### What to work on
Please find each line below that contains the word "green" and copy it out in full.

Source data
● ● ● ● ● ● ●

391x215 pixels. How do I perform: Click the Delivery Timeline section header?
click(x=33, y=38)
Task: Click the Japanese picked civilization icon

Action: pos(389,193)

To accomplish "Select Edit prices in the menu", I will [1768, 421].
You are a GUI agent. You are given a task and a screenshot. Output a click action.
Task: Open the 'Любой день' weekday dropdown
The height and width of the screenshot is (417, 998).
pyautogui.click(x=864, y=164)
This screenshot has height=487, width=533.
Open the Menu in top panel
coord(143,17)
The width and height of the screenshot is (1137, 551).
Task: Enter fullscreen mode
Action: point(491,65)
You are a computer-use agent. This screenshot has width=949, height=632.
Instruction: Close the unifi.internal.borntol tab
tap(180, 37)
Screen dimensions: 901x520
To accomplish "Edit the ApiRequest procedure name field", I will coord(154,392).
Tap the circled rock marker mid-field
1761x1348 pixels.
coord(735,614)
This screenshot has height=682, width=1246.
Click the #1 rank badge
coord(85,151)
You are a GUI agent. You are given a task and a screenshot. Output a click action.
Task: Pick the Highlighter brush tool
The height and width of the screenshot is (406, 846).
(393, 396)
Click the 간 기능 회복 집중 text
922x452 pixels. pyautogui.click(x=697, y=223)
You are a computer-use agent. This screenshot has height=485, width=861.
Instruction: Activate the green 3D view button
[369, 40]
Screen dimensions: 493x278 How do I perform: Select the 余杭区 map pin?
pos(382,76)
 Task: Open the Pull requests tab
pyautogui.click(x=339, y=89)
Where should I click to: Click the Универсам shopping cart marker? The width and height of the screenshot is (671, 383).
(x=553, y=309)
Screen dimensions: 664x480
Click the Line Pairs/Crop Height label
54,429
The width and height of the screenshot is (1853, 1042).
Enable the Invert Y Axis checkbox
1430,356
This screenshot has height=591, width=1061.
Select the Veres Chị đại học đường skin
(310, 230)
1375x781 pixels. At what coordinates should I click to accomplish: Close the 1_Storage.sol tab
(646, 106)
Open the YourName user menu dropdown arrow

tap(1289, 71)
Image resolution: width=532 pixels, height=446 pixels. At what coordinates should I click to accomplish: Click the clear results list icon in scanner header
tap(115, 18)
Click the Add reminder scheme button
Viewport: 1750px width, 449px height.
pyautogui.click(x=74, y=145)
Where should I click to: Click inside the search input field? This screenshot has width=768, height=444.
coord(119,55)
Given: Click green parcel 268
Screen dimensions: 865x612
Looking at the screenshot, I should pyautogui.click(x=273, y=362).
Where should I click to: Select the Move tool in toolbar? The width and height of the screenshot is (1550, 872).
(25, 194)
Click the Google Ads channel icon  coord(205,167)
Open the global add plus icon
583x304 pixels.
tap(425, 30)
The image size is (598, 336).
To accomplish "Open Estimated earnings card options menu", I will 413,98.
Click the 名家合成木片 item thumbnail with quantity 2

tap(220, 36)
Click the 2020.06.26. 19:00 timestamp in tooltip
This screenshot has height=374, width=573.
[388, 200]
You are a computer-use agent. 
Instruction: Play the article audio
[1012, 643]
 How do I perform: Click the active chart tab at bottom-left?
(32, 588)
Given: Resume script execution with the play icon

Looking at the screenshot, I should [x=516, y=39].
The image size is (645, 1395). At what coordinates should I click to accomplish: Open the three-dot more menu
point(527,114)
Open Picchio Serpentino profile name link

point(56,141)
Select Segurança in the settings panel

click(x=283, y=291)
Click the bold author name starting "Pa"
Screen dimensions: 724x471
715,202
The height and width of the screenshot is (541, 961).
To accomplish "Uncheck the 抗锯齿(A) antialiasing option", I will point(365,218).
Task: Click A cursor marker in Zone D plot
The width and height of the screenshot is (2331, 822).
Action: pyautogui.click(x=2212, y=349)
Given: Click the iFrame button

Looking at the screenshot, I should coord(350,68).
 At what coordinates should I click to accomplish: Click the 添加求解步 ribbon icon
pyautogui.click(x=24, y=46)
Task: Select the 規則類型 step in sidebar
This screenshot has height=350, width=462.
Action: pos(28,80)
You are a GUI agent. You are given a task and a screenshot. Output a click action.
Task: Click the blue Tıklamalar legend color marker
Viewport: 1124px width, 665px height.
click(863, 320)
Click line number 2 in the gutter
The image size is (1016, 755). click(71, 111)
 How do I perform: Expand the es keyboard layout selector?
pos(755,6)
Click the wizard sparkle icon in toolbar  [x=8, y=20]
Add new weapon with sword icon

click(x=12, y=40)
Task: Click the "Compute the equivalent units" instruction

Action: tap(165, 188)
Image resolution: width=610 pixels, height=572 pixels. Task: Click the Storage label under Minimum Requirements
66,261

● ● ● ● ● ● ●

### Solution to this problem
Instruction: Activate the green 3D view button
Given: Click green parcel 268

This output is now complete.